The mind space argument breaks down because its generally an install process which means you are just typing what they wrote in their README.md file if it seems reasonable. Its not something you memorize.
I think the "mind space" is knowing how to handle data, run an editor, and chmod or run a shell with inputs (all useful, portable skills), versus having a limited-use hand-holding script.
I'd say apply the same level of scrutiny as you would other code, such as the code that your distribution allows you to install. That means:
1) Find a source you trust (nominally)
2) Get a gpg-key that you trust belong to that user
3) Get the install.sh script
4) Get the matching gpg signature (install.sh.asc)
5) Verify that 4) is a valid signature of 3) under 2)
6) Have a look at the script
7) Run the script
If you can't establish 2), you'll just have to stick to 3) 6) and 7).
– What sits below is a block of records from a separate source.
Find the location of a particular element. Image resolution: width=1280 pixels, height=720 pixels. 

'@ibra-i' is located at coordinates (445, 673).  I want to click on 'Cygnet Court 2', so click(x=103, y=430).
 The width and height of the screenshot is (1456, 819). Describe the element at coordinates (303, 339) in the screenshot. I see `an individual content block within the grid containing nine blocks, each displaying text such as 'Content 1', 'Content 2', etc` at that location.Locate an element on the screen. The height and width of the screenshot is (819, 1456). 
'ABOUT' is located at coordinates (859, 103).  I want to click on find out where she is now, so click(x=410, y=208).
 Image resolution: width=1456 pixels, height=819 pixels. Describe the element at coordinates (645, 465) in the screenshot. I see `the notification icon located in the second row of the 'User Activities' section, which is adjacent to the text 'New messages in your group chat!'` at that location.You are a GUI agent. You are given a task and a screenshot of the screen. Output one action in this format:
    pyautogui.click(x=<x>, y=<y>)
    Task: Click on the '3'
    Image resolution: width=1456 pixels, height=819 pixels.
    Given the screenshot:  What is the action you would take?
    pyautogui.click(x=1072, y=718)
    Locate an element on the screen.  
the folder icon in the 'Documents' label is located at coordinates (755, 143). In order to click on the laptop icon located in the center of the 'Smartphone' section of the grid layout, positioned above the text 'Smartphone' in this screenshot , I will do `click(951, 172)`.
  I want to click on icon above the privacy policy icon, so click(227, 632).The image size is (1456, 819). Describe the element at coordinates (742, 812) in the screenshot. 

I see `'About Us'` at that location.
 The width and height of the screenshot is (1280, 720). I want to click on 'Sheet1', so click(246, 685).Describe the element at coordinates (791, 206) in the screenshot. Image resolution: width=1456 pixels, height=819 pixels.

Seeing that something is on a https site, just means someone had the access to put it there. If someone got access to the private key behind 2) -- 1) is probably so compromised that there isn't anything other than 6) that might protect you -- and if the script is truly malicious (as opposed to just your average botched bash script) -- it's not guaranteed that it's obviously malicious.
Anyway, a gpg signature links some distributable the author has verified all the way back to wherever that file was authored -- while https only anchors trust on the web server. Web servers get compromised all the time. Prefer a proper signature as a means to anchor trust ("yes, this is probably what X wanted to distribute. If you trust X, this is probably OK").
A https signature just means: "This is something someone/anyone managed to upload to this web server".
If you don't want to bother with all this you can also just do a simple `wget http://site.com/file.sh -O /tmp/script`, look through it in your editor, then run it.
Is this really a "hidden" danger? It's pretty obvious that you shouldn't execute a script without reading it unless it's from a trusted source over https.
I don't see much reason for ever needing to do this. Should build packages to install software, and use config management for anything needed outside the package.
When you run third-party code on your system there is ALWAYS a risk of it doing nasty things, it doesn't matter if it's an easily readable bash script or a .deb you downloaded. The biggest argument I see about curl | sh that I can agree with is the issues that happens when your connection dies in the middle of the download. Just download the file, then run it.